L'appel des disciples, par He-Qi

 

 

voir aussi : Fin du cycle, Une dernière pour la route, Scribe converti

Voici donc cette dernière parabole de la série de sept assemblées par Matthieu. Comme nous disions hier, il est vraisemblable qu'elle est l'œuvre de Matthieu, à partir de celle qu'on trouve dans Thomas, logion 8 (un pêcheur ramène son filet, parmi les poissons il s'en trouve un de très gros, il garde celui-ci et rejette les autres à la mer). Le thème du jugement dernier est une marotte de Matthieu. Il est le seul à le décrire dans une longue scène (Matthieu 25, 31-46) célèbre, et d'ailleurs intéressante puisque le critère du jugement y est exclusivement l'amour manifesté au prochain, l'investissement dans les pratiques cultuelles n'étant aucunement pris en compte. Mais, outre cette scène, Matthieu rappelle aussi régulièrement cette échéance, qui semble vraiment constituer pour lui un horizon indépassable de la vie du croyant. Rien que dans ce chapitre consacré aux paraboles, il nous l'a sortie à propos de l'explication de la parabole des ivraies, et maintenant ici.

Matthieu n'est quand même pas le seul à proposer ce thème, mais il le fait bien plus que Marc et Luc. C'est que ce thème ne s'est pas développé tout de suite dans l'histoire des premiers chrétiens. Dans un premier temps, après la résurrection et la venue de l'Esprit, ils pensaient effectivement qu'ils étaient dans le Royaume. Non pas que le temps et l'histoire étaient arrivés à leur terme, mais que c'était en marche et que ça ne pouvait que continuer et progresser. Bref, ils étaient dans le même état d'esprit que le Jésus de la première époque, le Jésus du printemps galiléen. Dans cette période-là, donc, on ne parle pas de retour de Jésus à la fin des temps : Jésus est là, avec eux. On ne parle pas de dernier jour, on ne parle pas de jugement, on est dans les derniers jours, et on est optimiste, tout le monde finira bien par se convertir, il n'y aura personne à juger ! L'évangile de Marc nous transmet beaucoup de l'état d'esprit de cette période.

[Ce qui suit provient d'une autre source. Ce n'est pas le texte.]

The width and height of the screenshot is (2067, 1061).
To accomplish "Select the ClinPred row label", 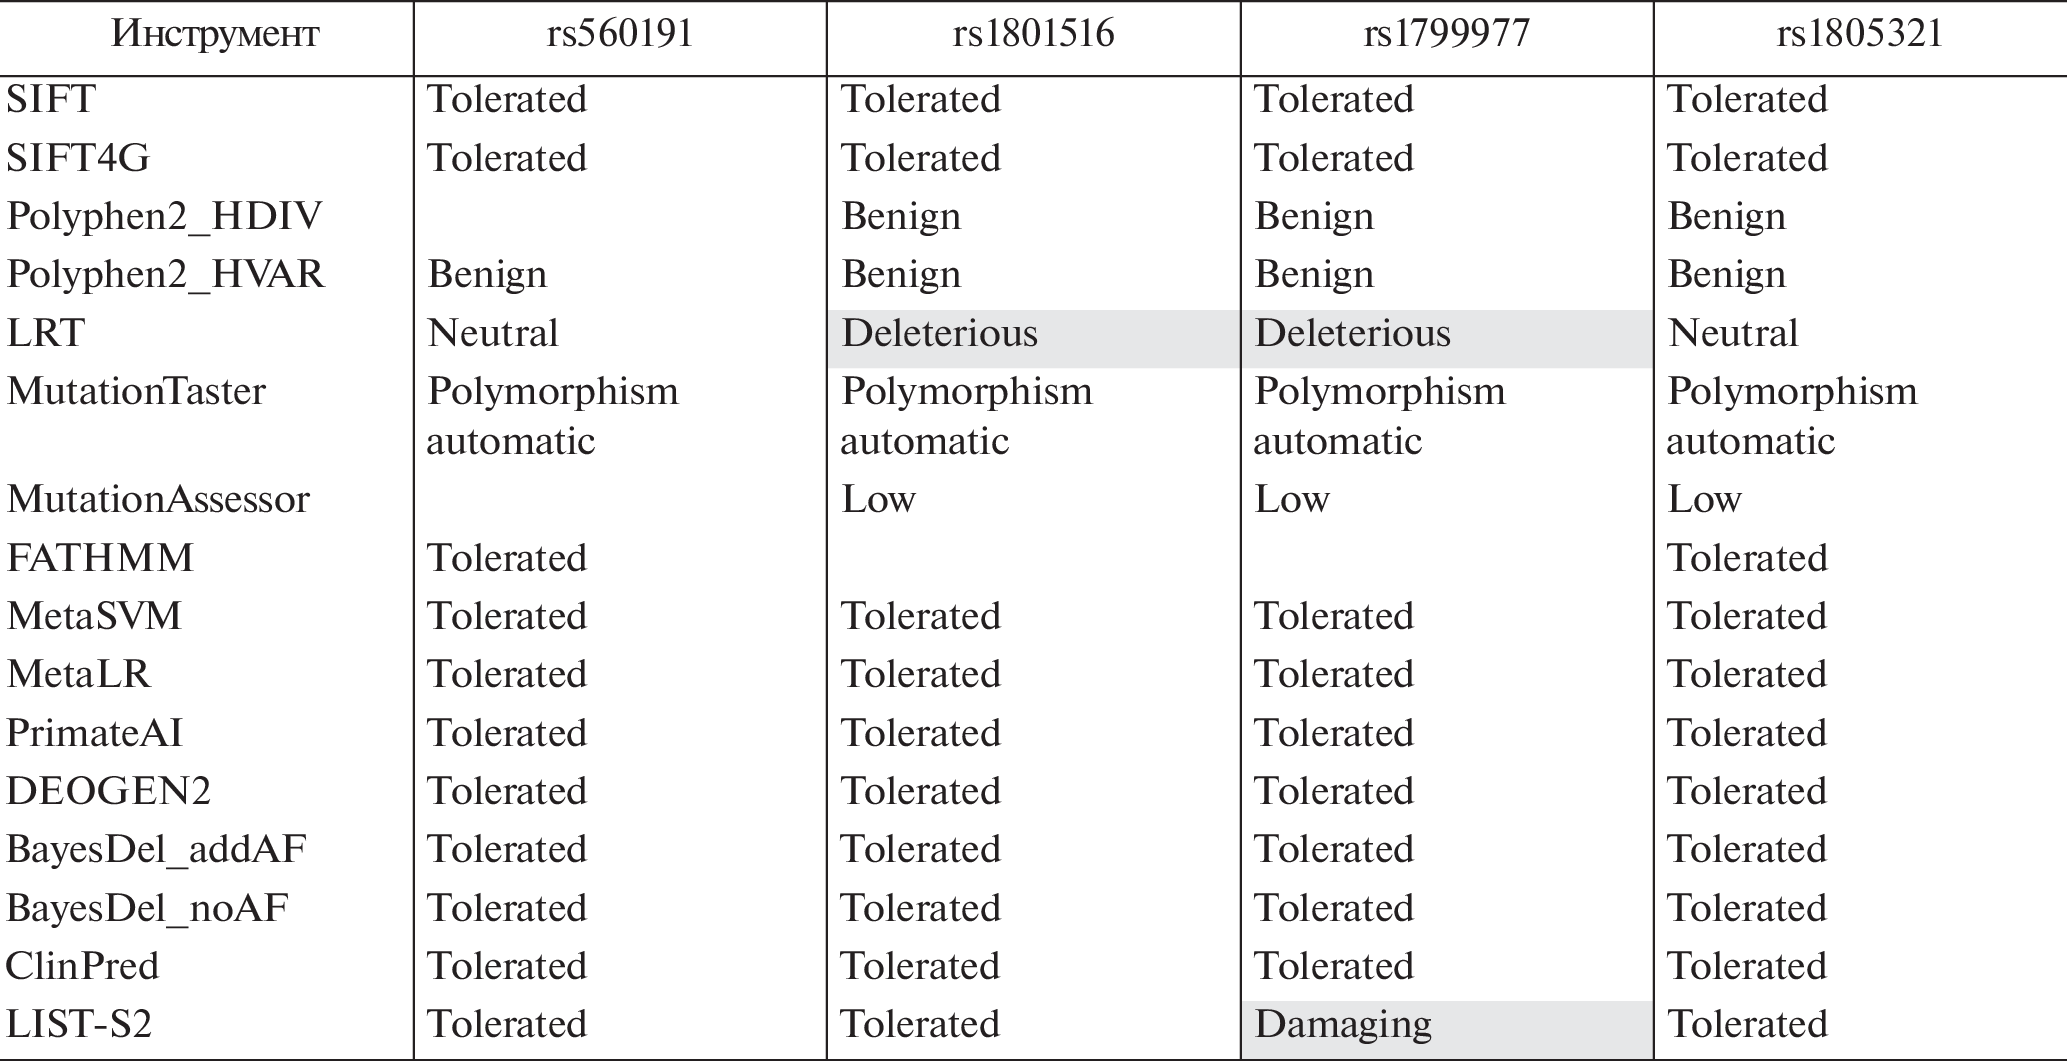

Et puis vient ensuite le désenchantement, le réveil. La destruction de Jérusalem, l'exclusion prononcée par la synagogue : le monde résiste, Jésus n'est plus là. Se développent donc les thèmes du retour de Jésus et de la fin des temps. Le monde résiste et on ne croit plus qu'il se laissera convertir en totalité : le jugement devient la seule solution pour ne pas désespérer, pour se donner le courage de persévérer. Les hommes projettent sur Dieu leurs limites, leurs ressentiments et leurs rancunes, les chrétiens inventent l'enfer, la con-damnation éternelle. Là ou la bible parle du "chemin des méchants qui se perdra", d'un oubli de leur nom dans la mémoire de Dieu, bref d'un retour au néant d'où ils avaient été tirés, les chrétiens, quant à eux, leur promettent une éternité de supplices : le feu qui ne s'éteint jamais. Ils ne l'ont pas inventée, cette géhenne, ce lieu de tourments, mais ils l'ont transformée, d'épreuve passagère de purification, en destination finale et sans rémission.

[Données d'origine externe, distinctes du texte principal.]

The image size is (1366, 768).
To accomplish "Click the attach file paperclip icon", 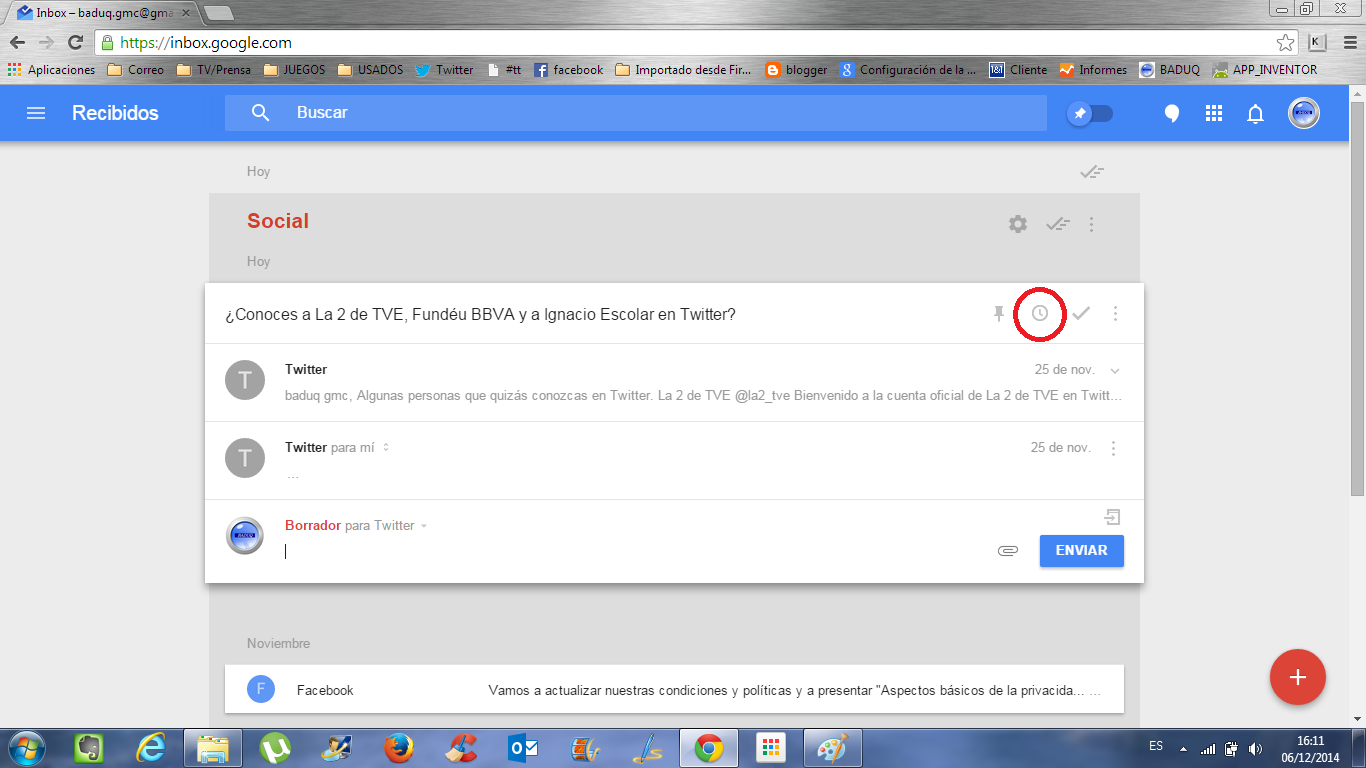I will coord(1008,551).
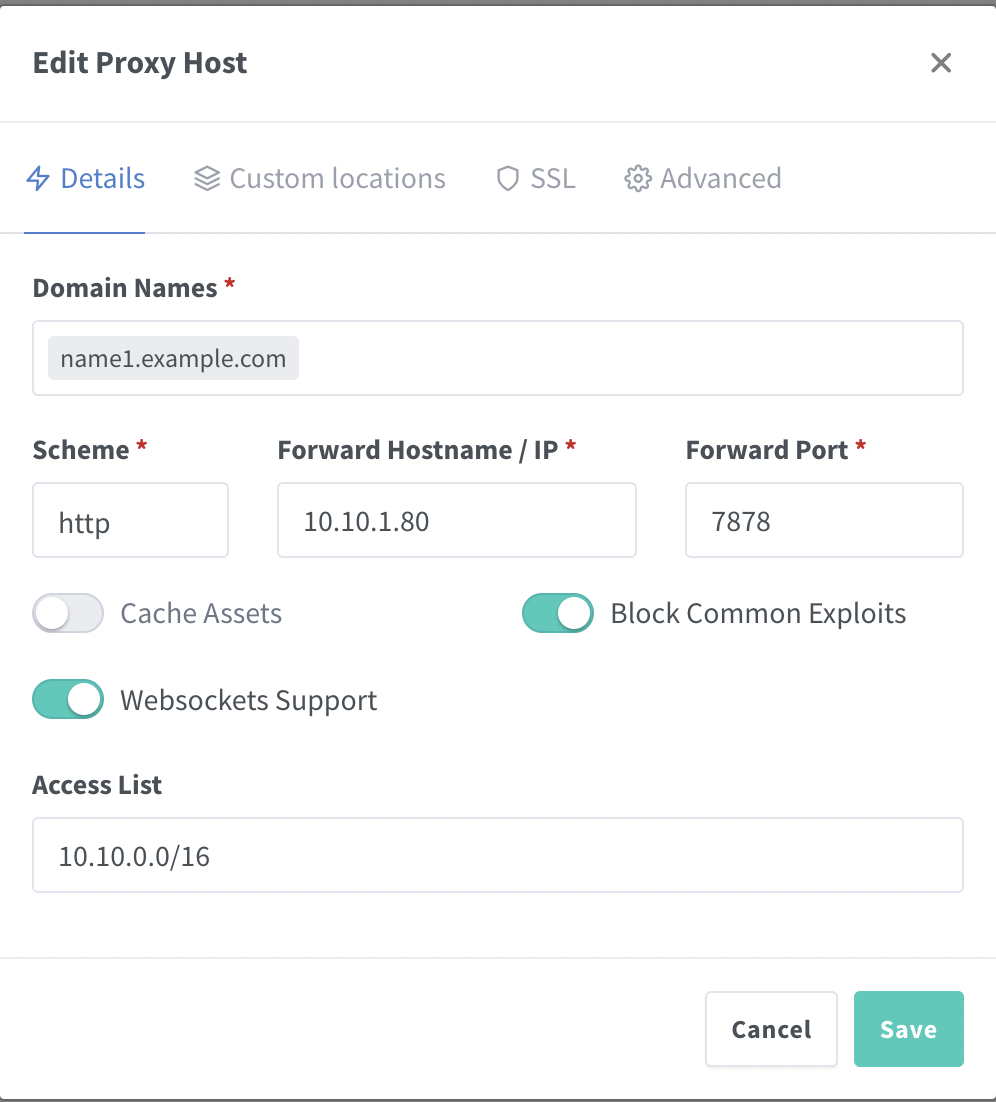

L'évolution qu'a suivie la pensée chrétienne sur ce sujet des fins dernières est assez similaire et concomitante à celle suivie sur la notion de péché. Là où le péché, dans la pensée juive, n'est essentiellement qu'une erreur de jugement, une imperfection de la conscience, dont Dieu ne se désole que pour le bien des hommes, les chrétiens ont développé la notion de rébellion contre Dieu et d'offense dont il exigerait réparation. C'est la même projection sur Dieu de nos limites à aimer. Nous ne savons pas pardonner complètement et en toutes occasions, alors nous nous inventons un dieu comme nous, incapable d'oublier la moindre de nos peccadilles, réclamant que nous remboursions nos dettes jusqu'au dernier centime avec les intérêts en plus, et nous le faisant payer pour l'éternité si nous ne nous soumettons pas.

Heureusement que nous avons suffisamment de témoignages par ailleurs que telle n'était pas la pensée de Jésus, pour que nous puissions sans hésitation rayer de son héritage de tels propos.